EXCERPTED PASSAGE —
──────

Henry N. "Hank" Kuhlmann (born October 6, 1937) is a former American football coach, and was the interim head coach for the National Football League's Phoenix Cardinals for part of the 1989 season. He assumed the position after Gene Stallings announced his retirement in November. Stallings had intended to finish the season, but general manager Larry Wilson ordered him to leave immediately, believing Stallings would be too much of a distraction.  Kuhlmann finished with an 0-5 record, and was replaced by Joe Bugel before the start of the following season.

Kuhlmann played fullback for the Missouri Tigers football team from 1956 to 1958 under coaches Don Faurot, Frank Broyles, and Dan Devine.  He led the Tigers in rushing and in scoring the 1956 and 1957 seasons and also led the team in interceptions in 1956. Kuhlmann received All-Big Eight Conference honors in 1957.

Kuhlmann also played catcher for the Missouri Tigers baseball team.  In 1958, he was named to the All College World Series team, helping the Tigers to a national runner-up finish.

──────

DATASET EXCERPTS —
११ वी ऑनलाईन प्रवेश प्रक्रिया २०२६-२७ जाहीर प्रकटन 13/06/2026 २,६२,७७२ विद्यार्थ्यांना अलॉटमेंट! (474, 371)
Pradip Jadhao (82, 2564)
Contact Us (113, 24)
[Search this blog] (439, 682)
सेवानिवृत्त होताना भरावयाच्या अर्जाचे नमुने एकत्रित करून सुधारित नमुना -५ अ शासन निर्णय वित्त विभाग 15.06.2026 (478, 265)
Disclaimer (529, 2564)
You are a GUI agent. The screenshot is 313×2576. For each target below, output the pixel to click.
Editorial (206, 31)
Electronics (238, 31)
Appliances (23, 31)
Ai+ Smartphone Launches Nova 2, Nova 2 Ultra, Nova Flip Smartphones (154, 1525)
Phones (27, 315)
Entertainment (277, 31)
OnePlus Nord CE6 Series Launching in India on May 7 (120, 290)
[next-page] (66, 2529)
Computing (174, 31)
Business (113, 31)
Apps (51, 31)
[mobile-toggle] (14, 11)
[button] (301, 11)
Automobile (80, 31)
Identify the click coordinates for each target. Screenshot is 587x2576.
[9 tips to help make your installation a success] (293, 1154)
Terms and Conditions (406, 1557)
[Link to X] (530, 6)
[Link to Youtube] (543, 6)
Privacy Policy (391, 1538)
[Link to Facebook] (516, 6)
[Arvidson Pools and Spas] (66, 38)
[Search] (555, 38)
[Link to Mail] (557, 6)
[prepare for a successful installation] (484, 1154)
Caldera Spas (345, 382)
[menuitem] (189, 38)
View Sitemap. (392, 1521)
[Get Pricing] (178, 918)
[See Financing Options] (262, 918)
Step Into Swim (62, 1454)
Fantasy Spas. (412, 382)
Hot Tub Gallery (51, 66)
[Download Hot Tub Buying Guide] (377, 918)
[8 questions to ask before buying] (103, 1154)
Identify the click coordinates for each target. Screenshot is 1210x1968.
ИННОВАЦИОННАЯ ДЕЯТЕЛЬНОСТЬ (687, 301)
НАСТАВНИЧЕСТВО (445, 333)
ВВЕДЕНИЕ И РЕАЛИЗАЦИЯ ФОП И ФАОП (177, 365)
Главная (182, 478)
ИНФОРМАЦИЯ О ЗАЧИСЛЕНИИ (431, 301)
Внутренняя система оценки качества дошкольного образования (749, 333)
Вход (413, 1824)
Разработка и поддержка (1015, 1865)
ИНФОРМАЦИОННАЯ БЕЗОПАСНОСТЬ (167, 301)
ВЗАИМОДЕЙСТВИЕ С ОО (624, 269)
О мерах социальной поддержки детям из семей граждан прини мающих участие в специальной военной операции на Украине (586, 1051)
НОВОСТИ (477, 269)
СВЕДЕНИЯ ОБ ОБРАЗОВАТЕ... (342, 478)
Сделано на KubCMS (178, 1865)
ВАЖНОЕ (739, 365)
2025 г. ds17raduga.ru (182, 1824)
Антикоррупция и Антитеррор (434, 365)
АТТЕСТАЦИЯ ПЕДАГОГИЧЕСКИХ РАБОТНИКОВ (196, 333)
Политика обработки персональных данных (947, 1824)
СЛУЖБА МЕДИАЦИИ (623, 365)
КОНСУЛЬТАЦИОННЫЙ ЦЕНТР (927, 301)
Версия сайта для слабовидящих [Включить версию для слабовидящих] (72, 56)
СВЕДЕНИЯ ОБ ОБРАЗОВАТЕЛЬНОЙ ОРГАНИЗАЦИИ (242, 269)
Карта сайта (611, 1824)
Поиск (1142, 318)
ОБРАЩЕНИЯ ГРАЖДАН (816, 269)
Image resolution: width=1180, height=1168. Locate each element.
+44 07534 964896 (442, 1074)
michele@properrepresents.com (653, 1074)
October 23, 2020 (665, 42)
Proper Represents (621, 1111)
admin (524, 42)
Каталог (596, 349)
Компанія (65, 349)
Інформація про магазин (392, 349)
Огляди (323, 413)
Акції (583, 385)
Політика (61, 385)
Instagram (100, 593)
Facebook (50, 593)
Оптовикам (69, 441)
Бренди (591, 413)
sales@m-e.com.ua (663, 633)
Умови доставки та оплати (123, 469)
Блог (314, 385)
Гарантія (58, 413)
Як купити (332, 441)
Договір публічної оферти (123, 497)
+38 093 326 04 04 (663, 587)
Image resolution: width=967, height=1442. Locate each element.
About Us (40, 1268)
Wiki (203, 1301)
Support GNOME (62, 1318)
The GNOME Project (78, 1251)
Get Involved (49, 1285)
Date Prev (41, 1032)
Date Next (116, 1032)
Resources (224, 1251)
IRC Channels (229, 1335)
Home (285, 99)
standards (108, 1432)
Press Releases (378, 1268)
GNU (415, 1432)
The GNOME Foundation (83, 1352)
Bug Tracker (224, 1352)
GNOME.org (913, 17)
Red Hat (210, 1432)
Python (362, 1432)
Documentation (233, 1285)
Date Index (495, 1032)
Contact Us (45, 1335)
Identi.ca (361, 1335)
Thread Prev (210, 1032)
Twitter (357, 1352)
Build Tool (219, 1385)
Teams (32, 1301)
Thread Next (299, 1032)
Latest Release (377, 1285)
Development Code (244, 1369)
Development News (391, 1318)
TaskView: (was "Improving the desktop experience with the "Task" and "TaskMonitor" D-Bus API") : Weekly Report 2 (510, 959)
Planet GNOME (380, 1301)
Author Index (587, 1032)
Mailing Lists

──────

TRY IT —
Continue the passage about Hank Kuhlmann's football and baseball career from where it stops.

RESULT OF THE EXERCISE —
Upon graduation from Missouri, Kuhlmann signed with the St. Louis Cardinals, spending four years in the minor leagues. He then returned to Missouri, where he served as an assistant coach under Devine before accompanying Devine to the Green Bay Packers and Notre Dame Fighting Irish.

In 2010, Kuhlmann was inducted into the University of Missouri Intercollegiate Athletics Hall of Fame.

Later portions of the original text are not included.